The America in which Rushdie was attacked is remarkably different from the country in which I purchased a copy of “The Satanic Verses” almost 23 years ago. You can still purchase the book in any bookstore in the United States but perhaps only because it questions beliefs that others, in this case Muslims, hold dear.
As I write this, books on critical race theory, LGBTQ issues and even children’s literature featuring queer or racial minority characters are being banned across the United States.
Even New York state, where Rushdie was attacked, has pending legislation that would ban books around “certain topics” from public schools and universities. It also seeks a ban on educators learning about the 1619 Project, which challenges the whitewashing of American history.
According to PEN America, the very organization that Rushdie used to lead, 86 school districts across 26 states have book bans and restrictions. According to the American Library Association, 1,597 books were challenged in the United States in 2021. The most frequently challenged include such classics as Toni Morrison’s “The Bluest Eye” and Sherman Alexie’s “The Absolutely True Diary of a Part-Time Indian.”
In some red states, vaguely worded laws now allow all sorts of books to be banned. The critical race theory ban means that my own book “Against White Feminism: Notes on Disruption,” which focuses on racism within the feminism movement, cannot be taught in high schools or public universities in states such as Texas, where reportedly 713 books have been banned, and even Pennsylvania, where 456 have been banned, along with other ban-happy states.

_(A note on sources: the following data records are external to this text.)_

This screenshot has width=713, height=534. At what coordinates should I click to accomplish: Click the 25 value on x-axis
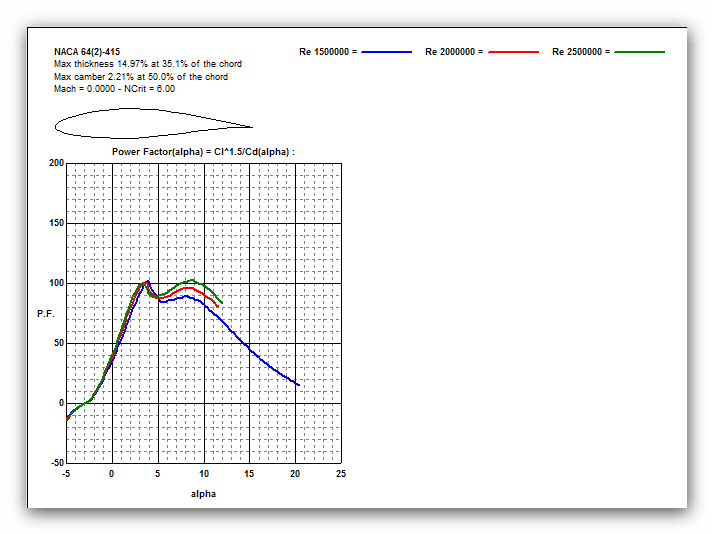[x=341, y=474]
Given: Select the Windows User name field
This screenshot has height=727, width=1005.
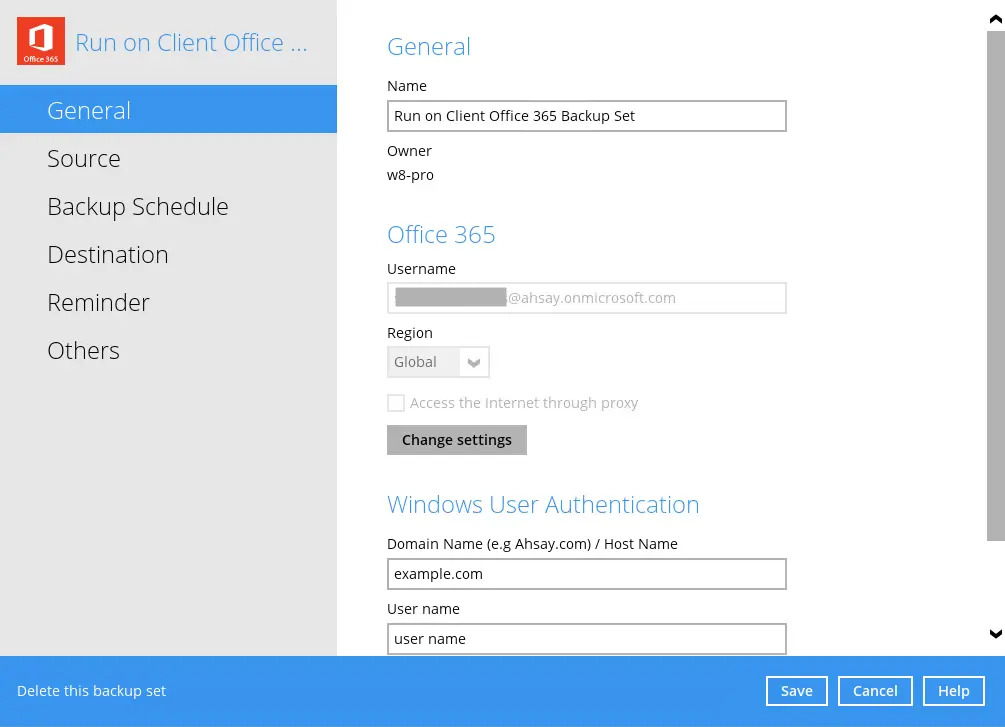Looking at the screenshot, I should [x=586, y=638].
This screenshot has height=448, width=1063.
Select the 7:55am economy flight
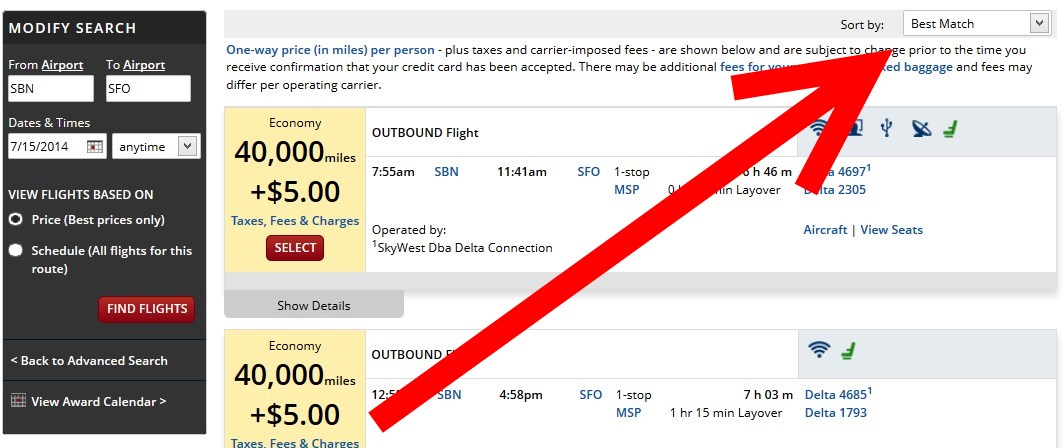pos(295,248)
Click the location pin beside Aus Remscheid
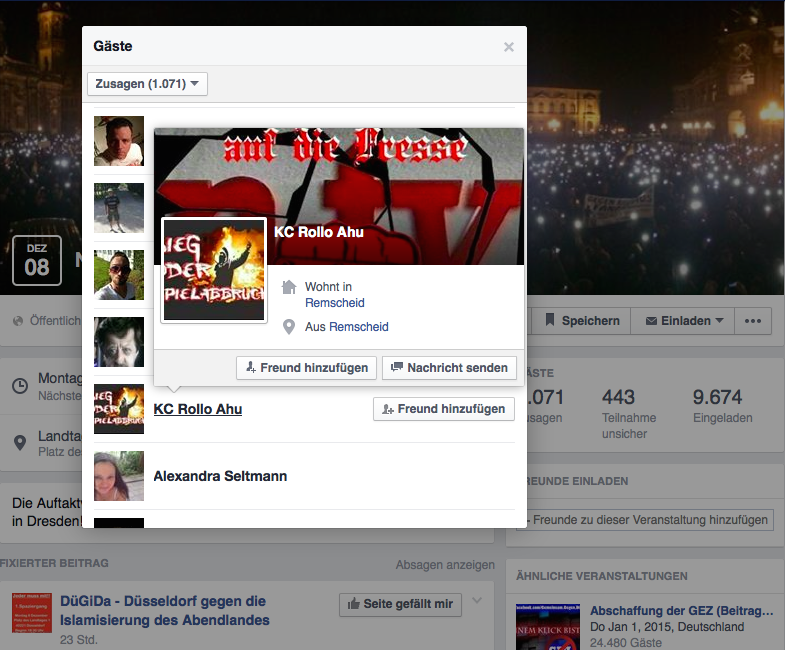785x650 pixels. (290, 327)
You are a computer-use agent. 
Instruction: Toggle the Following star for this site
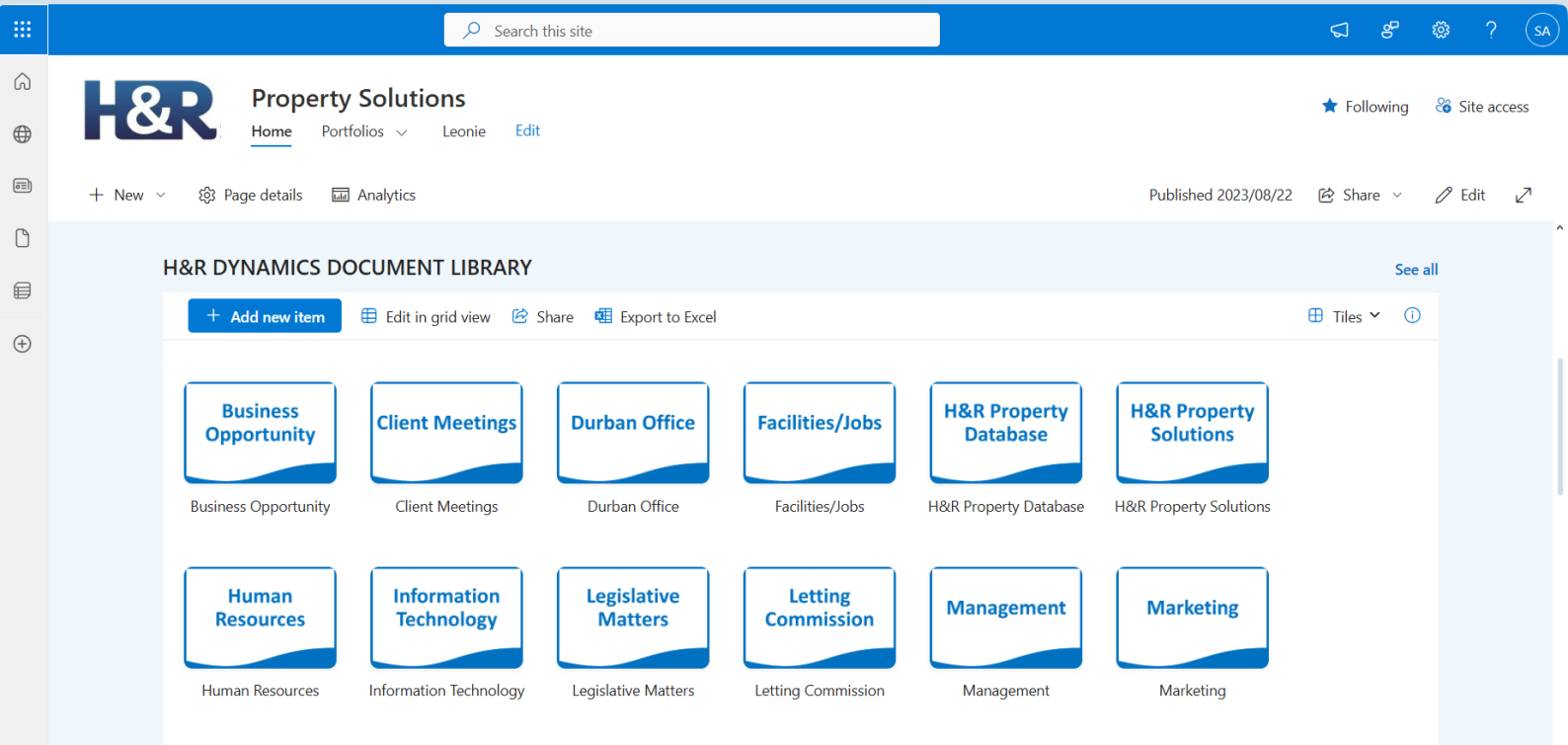click(x=1366, y=107)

It also likely will not be in school and college libraries in other states looking to pass laws that allow legislatures to control who reads what.

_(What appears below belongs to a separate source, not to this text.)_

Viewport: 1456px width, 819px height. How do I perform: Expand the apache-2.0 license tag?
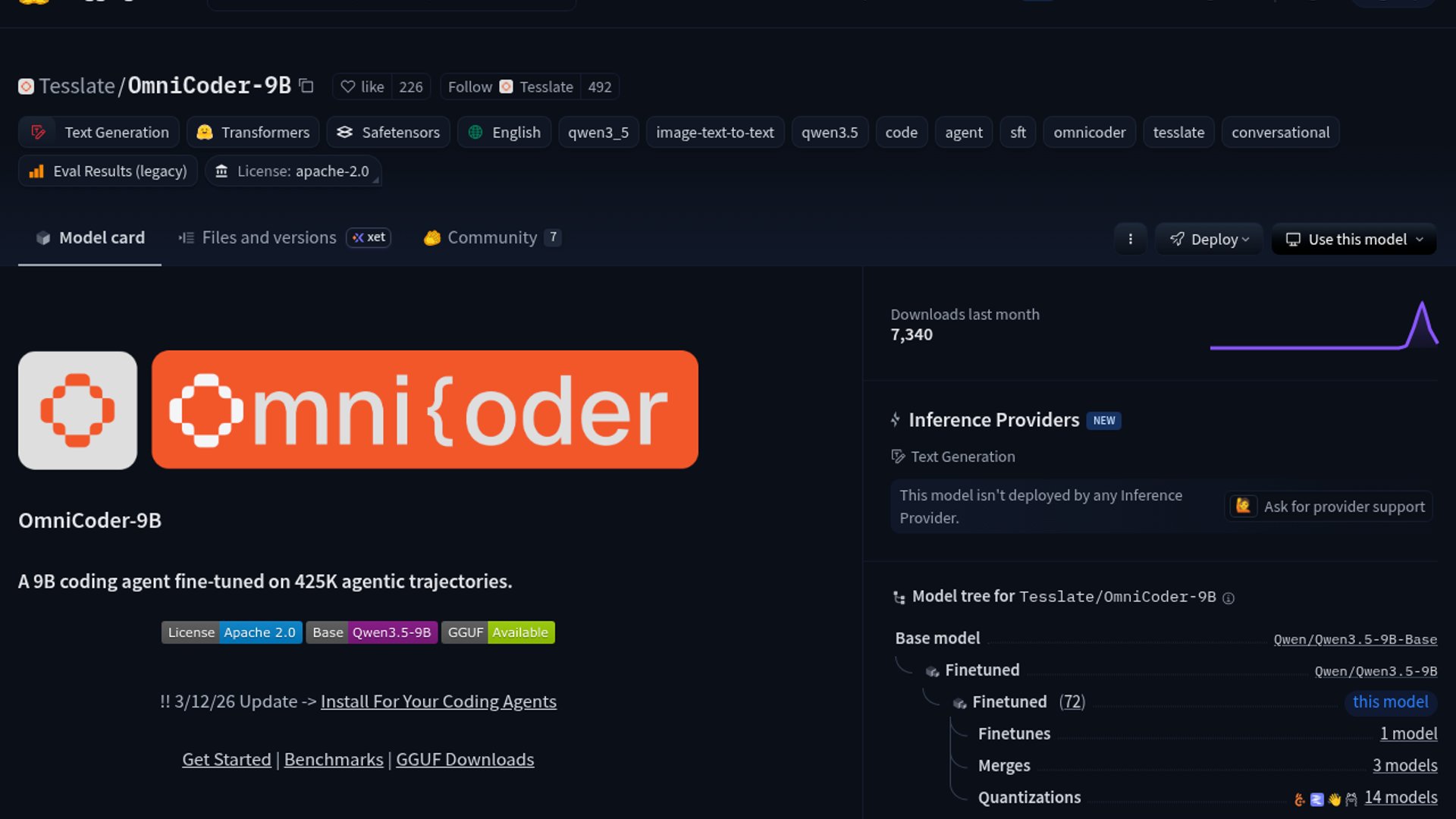293,171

Rushdie was prescient about the threats to freedom in the United States. On June 3, 2020, as then-President Donald Trump led a campaign built on fomenting racial division, Rushdie wrote in The Washington Post: “I have lived in the United States for 20 years and been a citizen for the past four. One of the most important reasons for becoming a citizen was my admiration for the ideas of freedom embodied in the First Amendment to the U.S. Constitution. Trump, whose regard for the Second Amendment is well known, needs reminding of the First, which, if I may help, states in part that ‘Congress shall make no law … abridging the freedom of speech, or of the press; or the right of the people peaceably to assemble, and to petition the government for a redress of grievances.’ “
The passage of book bans in state legislatures certainly sets the stage for Congress to take up the issue in the future, especially if Republicans gain back control of the House of Representatives following the midterm elections they are forecast to win.

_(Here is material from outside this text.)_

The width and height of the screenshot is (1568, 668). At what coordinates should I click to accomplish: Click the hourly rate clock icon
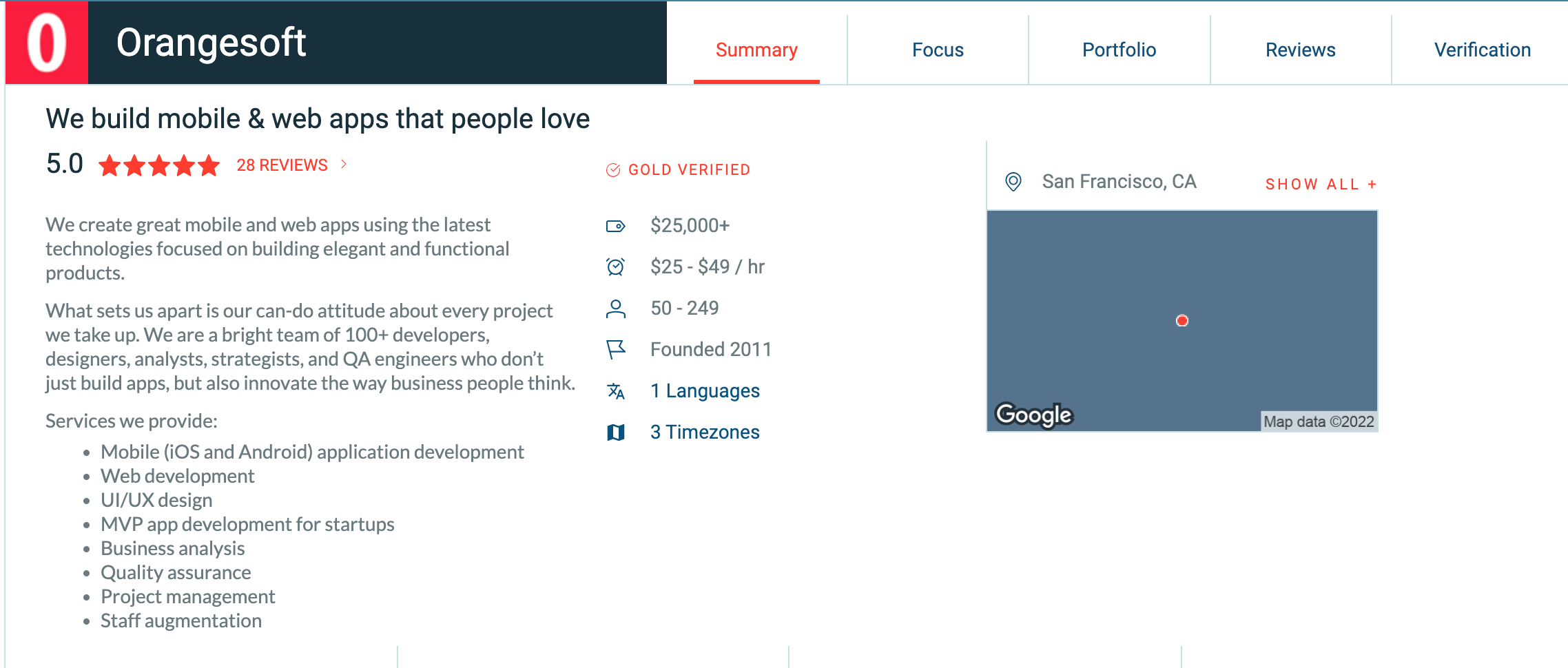[x=615, y=267]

The horrendous attack on Rushdie, an author who has been a champion for free speech and intellectual freedom by putting his life on the line, should be a lesson to the people of his chosen country. Stifling freedom of expression isn’t justified – whether it’s the extreme action of an ayatollah condemning an author to death for his work or book bans by zealots who believe that America can only be made “great” again by furthering the cause of white supremacy.
The literary world is praying that the man who stood for freedom and truth may survive this vile act of violence. Let us also pray that the United States may once again become the bastion of intellectual freedom that many of us believed it was.